## Source passage

:::::

Time to resume our team skeeled articles! Today I introduce our data scientist, Joana Urbano.
With a PhD in Distributed Artificial Intelligence from the University of Porto, Joana has been working as a data scientist since 2016 and joined skeeled almost a year ago. Before working in Data Science she developed her career in the higher education sector, working as a Professor for more than 14 years.
As part of our Research & Development team, based in Porto, she is responsible for the Artificial Intelligence projects. Mostly in the area of data analysis, visualisation, dynamic report generation, and machine learning. She loves to tidy data, discover meanings and patterns, and to write technical documentation.
Despite working in Porto, Joana lives in the centre region of Portugal, in Coimbra. In her spare time, she likes to spend quality time with her 5-year-old son, Gonçalo, and her family. On weekends, she enjoys relaxing in the countryside, with no sense of time or schedules, just gardening, playing games, cooking, or simply sunbathing on the porch. When she has some extra time, she also likes to research on past people, places, customs, and general history of Coimbra, her city.
I had the chance to chat with her about her professional background and her experience here at skeeled. Check out what she had to say:
1. What Motivated You to Work in Data Science?
I started my career following the typical path in computer science as a programmer and project manager, and then I moved into an academic career where I taught and researched for about 14 years in the area of information systems. It was during my PhD that I got in touch with machine learning and that I realised how much I enjoyed analysing the results of my simulations and trying to figure out what the data at hand really meant. By this time I also had the chance to take the famous Machine Learning course by Andrew Ng that further sharpened my curiosity and willingness to work on Machine Learning.
Hence, it was with great enthusiasm that in 2016 I ventured into the world of Data Science, participating, first, in a project where I worked with human physical and behavioural data raised by sensors, and then with flight data from the main Portuguese airline. Although I liked my previous occupations, it was with Data Science that I really achieved this feeling of freedom and conquest that I was looking for.
2. What Skills Help You Most as a Data Scientist?
I would say that my best skills are my analytical aptitude, my taste in discovering information, in exploring new strands, and in asking and eliciting requirements, for instance, from domain experts.
Additionally, I think that my previous background as an academic in information systems and as a researcher in the Artificial Intelligence and Computer Science Laboratory of the University of Porto are also a plus. It allows me, not only, to better combine the needed business focus in what I am doing with a scientific methodology, which I consider essential in Data Science, but also, to establish a contact network that allows us at skeeled to collaborate with academia and to be in permanent contact with state-of-the-art AI technologies.
3. What’s Your Job Like? What do You do and What Kind of Projects Are You Working on?
The skeeled Data Science department is expanding, which means that at present I have my time filled with several tasks of different nature. For example, at the management level, I define the Data Science strategy, the prioritisation of tools to be developed, the establishment of protocols with the Academy, the recruitment of new data scientists, etc. At the development level, I supervise and collaborate on different projects, such as, for example, a natural language processing project that we are developing with the collaboration of the University of Porto that will allow the automatic detection of ambiguities and contradictions in job descriptions. I also code a lot, and at the moment I am working on a new add-on for the skeeled app, a machine learning tool that allows recruiters to automatically find good fits for a new opening position within a pool of applicants that have applied to previous (possibly different) jobs. At a more analytical level, I periodically conduct different types of data analysis that provide different views and insights of both skeeled data and processes, and that are needed by our different departments. Also, I work in straight collaboration with our HR, Psychology and Customer Support experts to get the best insights from the collected data, in a process of continuous improvement of our app features and functionalities.

:::::

## Dataset records
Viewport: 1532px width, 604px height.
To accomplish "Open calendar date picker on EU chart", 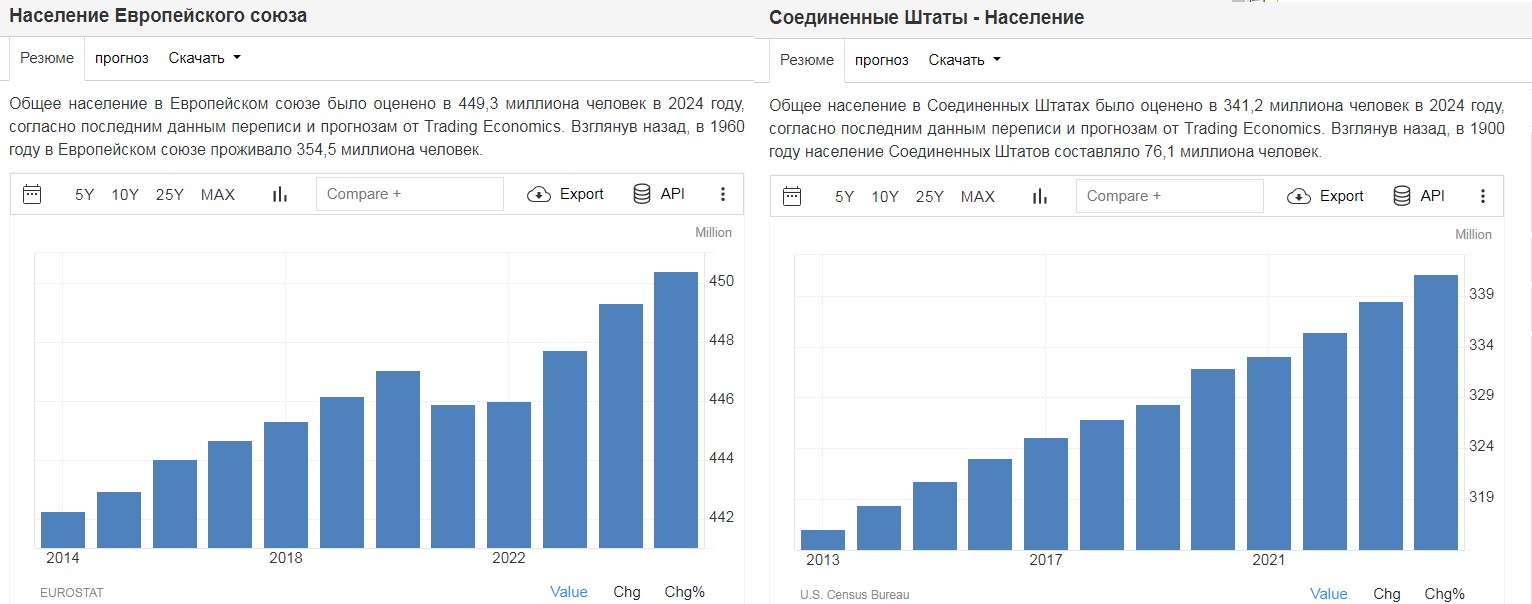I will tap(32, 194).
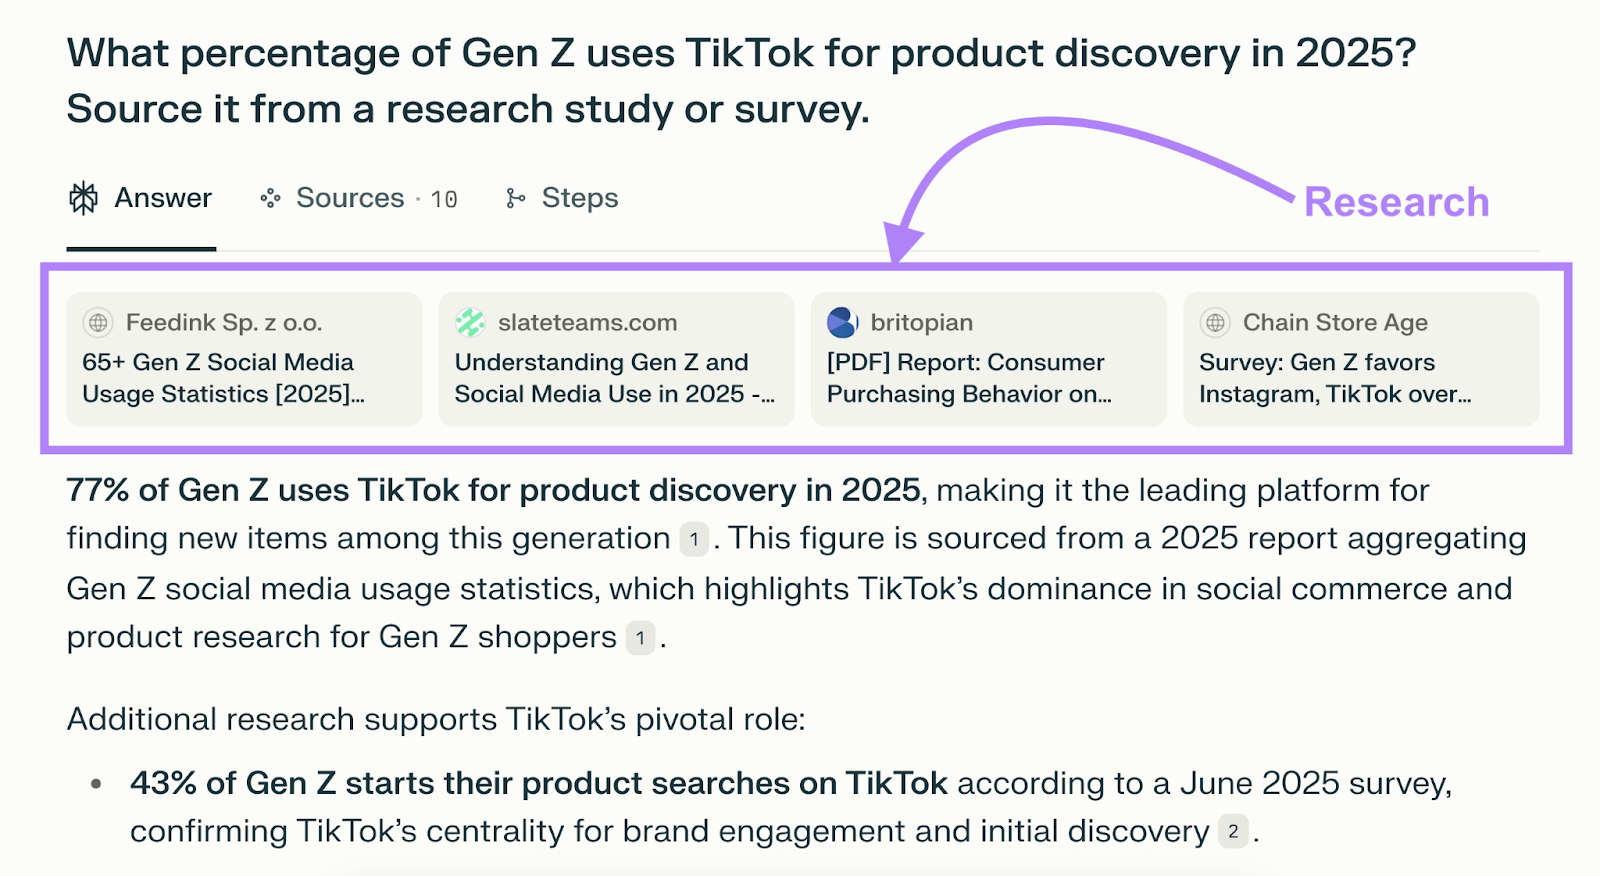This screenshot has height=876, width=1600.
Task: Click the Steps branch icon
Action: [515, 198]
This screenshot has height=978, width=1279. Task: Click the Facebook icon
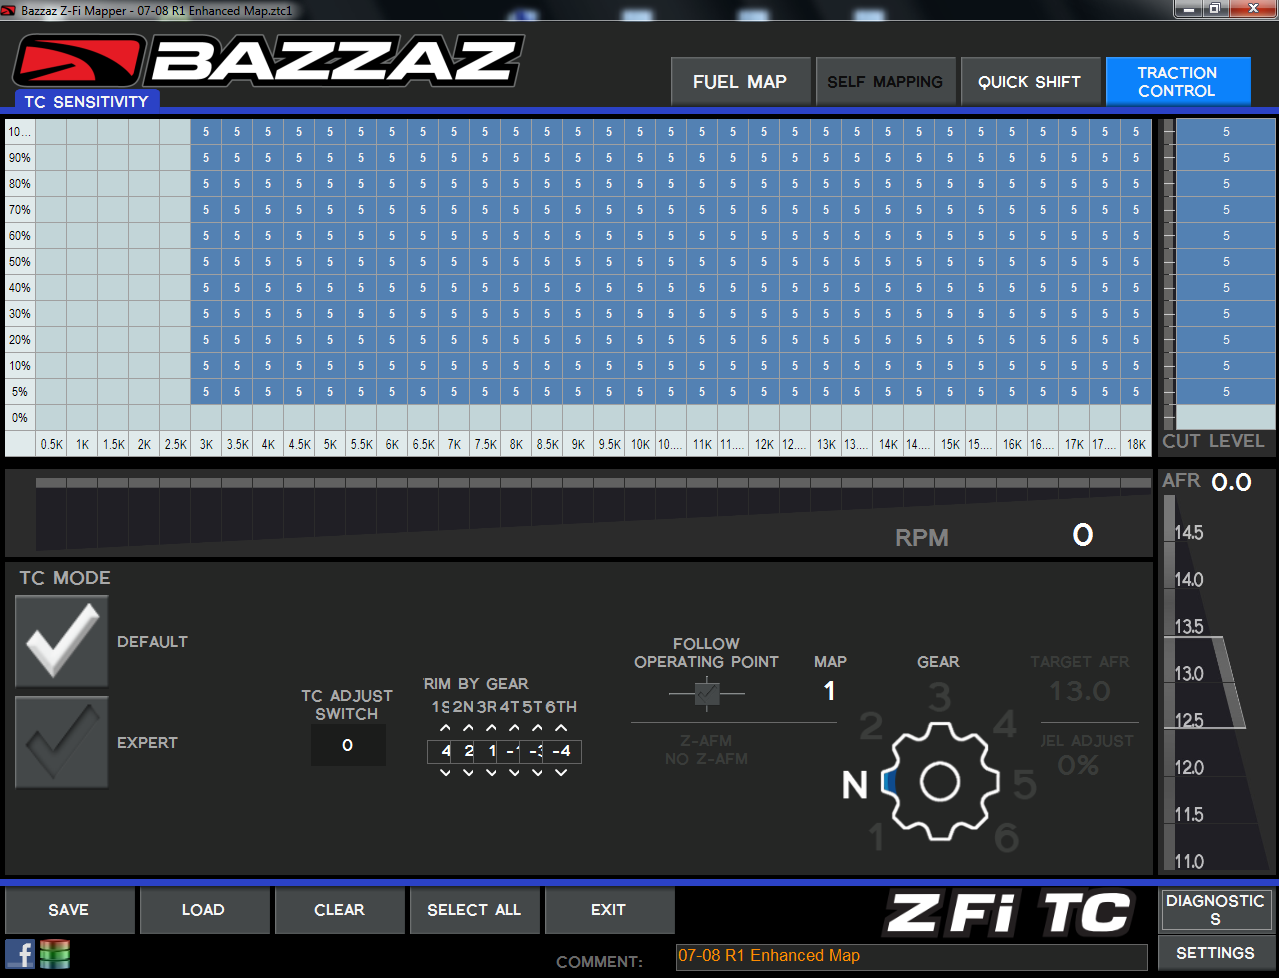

:::::

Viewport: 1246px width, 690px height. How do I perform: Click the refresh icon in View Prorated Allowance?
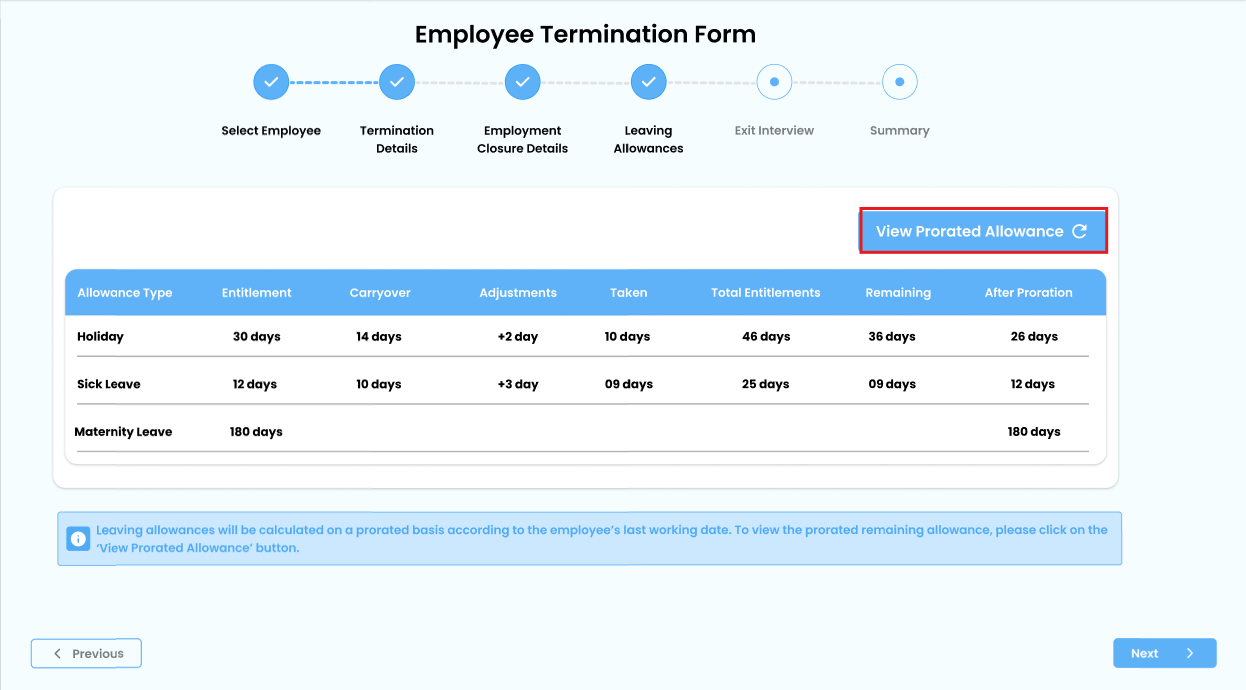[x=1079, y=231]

:::::

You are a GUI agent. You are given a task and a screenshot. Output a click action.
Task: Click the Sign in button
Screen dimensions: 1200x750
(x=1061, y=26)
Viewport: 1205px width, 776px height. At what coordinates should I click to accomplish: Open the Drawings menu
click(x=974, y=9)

:::::

## Task instructions
A) According to the Joana Urbano profile, how long did she work as a Professor before moving into Data Science?
B) Carry on the Joana Urbano profile from the point where its text ends.
The records come from a different source than the Joana Urbano profile.

## Responses for each task
A) More than 14 years.

B)
4. In Your Opinion, What Skills Should Business Executives Have, to Communicate Effectively With Data Scientists?
I think that, in general, entrepreneurs and business executives are increasingly aware of the existence of artificial intelligence and Data Science and consider the investment in Data Science. And they do so for a number of reasons, being because they know that Data Science can help them improve processes and gain efficiency, or because they do not want to lose competitive advantage over their competitors, or because they are fascinated by the buzzwords associated with artificial intelligence and Data Science, even if in some cases they do not know exactly what they mean.
So, even when business executives do not have any background in Data Science or related areas, they must ask themselves the following questions: what kind of data, and in what quantity, about my internal and external processes, is generated? Am I getting the most out of this data? Could I generate new tools, products, or services, or even optimise my internal processes, from proper processing of this data? Are my competitors making better use of their data? So, what I mean is that these executives do not need to have knowledge about specific Data Science tools, but they need to research a lot about what Data Science can do for their specific businesses and domains.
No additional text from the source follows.